= Urba affair =

French political financing scandal, 1973–1997

The Urba affair was a political financing scandal in France involving the covert funding of the Parti socialiste (PS) through kickbacks from companies awarded public works contracts. The system was created in 1971, two years after the Épinay Congress that formed the modern PS under François Mitterrand; the Urba consultancy was formally established in 1973. Its ostensible purpose was to advise Socialist-led communes on infrastructure and public works. The scheme operated until 1990 and gave rise to criminal proceedings that concluded in 1997.

==Background==

In the 1970s, French political parties received no state funding, and the rising cost of electoral campaigns — already notable in the 1965 French presidential election — pushed the PS leadership to seek alternative financing. Unable to secure state funding through legislation, the party constructed a centralized system based on false invoices (fausses factures).

Companies paid 2–4% of a contract's value to affiliated consultancies — including Urba, SAGES, and BLE — to win contracts in Socialist-run municipalities. In practice, the Urba network operated as a groupement d'intérêt économique (GIE) called GSR, comprising several linked firms: Urbatechnic, Urbaconseil, Gracco, Valorimo, and Mercure International. These firms retained 40% of commissions and remitted 30% to the national PS and 30% to the relevant local federation. The system operated from 1973 to 1990. A parallel scheme — the Gifco affair — operated the same way for the French Communist Party.

==Discovery==

The affair became public in 1989. On 17 April, police inspector Antoine Gaudino of the financial section of the Marseille Regional Judicial Police (SRPJ), investigating a related false-invoices case, searched Urba's Marseille offices and discovered the notebooks of Joseph Delcroix, a PS activist who had meticulously recorded all of Urba's meetings across four school exercise books. Gaudino detained Delcroix — former director of Urba-Gracco in Paris — and Bruno Desjobert, director of Urba Marseille. Among the notebook entries was one dated 4 July 1987 stating that "the first forecasts for the presidential campaign are situated at 100,000 francs. 25,000,000 francs will be assumed by the GIE [Urba-Graco]" — a direct documentary link between the scheme and Mitterrand's 1988 presidential campaign. A second search on 19 April found that Urba CEO Gérard Monate had ordered his secretary to conceal the company's accounts. Monate had also intervened with government ministers to have the matter "arranged."

● ● ●

◆ Task set
A - According to the Urba affair article, what share of the commissions did the Urba firms keep for themselves?
B - In the records, rewrite the lines from the one containing "The height and width of the screenshot is (558, 995)." up to and including the one containing "pos(687,577)", substituting "Confirm Password" for "Create Password" and leaving everything else unchanged. Give only those lines.
The records below have no connection to the Urba affair article.

◆ Source data
● ● ●

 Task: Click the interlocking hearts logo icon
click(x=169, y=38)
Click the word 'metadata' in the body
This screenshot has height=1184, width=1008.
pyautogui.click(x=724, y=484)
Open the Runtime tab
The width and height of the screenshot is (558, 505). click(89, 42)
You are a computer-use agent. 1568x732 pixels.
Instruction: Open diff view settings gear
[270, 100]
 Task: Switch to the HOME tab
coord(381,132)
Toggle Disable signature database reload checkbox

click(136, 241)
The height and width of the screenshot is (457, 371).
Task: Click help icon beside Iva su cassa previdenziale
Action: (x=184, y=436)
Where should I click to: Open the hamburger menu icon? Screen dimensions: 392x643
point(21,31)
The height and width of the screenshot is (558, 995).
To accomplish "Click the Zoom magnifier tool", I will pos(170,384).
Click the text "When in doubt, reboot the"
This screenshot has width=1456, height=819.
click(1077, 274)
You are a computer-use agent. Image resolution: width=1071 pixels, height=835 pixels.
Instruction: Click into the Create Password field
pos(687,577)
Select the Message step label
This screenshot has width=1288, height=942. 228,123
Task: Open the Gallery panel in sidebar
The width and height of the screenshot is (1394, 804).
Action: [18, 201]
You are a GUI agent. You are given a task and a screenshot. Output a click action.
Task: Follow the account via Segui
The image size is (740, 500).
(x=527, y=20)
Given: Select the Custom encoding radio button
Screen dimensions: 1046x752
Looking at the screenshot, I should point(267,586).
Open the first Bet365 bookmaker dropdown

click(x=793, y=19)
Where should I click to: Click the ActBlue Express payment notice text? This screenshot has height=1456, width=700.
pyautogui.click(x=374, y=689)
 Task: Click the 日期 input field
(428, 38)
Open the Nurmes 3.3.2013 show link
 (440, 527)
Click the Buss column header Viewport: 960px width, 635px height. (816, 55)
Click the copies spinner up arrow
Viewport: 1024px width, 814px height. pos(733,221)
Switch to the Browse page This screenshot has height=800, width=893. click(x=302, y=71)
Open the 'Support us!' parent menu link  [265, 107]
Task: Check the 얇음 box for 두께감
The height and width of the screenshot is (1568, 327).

● ● ●

◆ Task responses
A - 40%

B -
The height and width of the screenshot is (558, 995).
To accomplish "Click the Zoom magnifier tool", I will pos(170,384).
Click the text "When in doubt, reboot the"
This screenshot has width=1456, height=819.
click(1077, 274)
You are a computer-use agent. Image resolution: width=1071 pixels, height=835 pixels.
Instruction: Click into the Confirm Password field
pos(687,577)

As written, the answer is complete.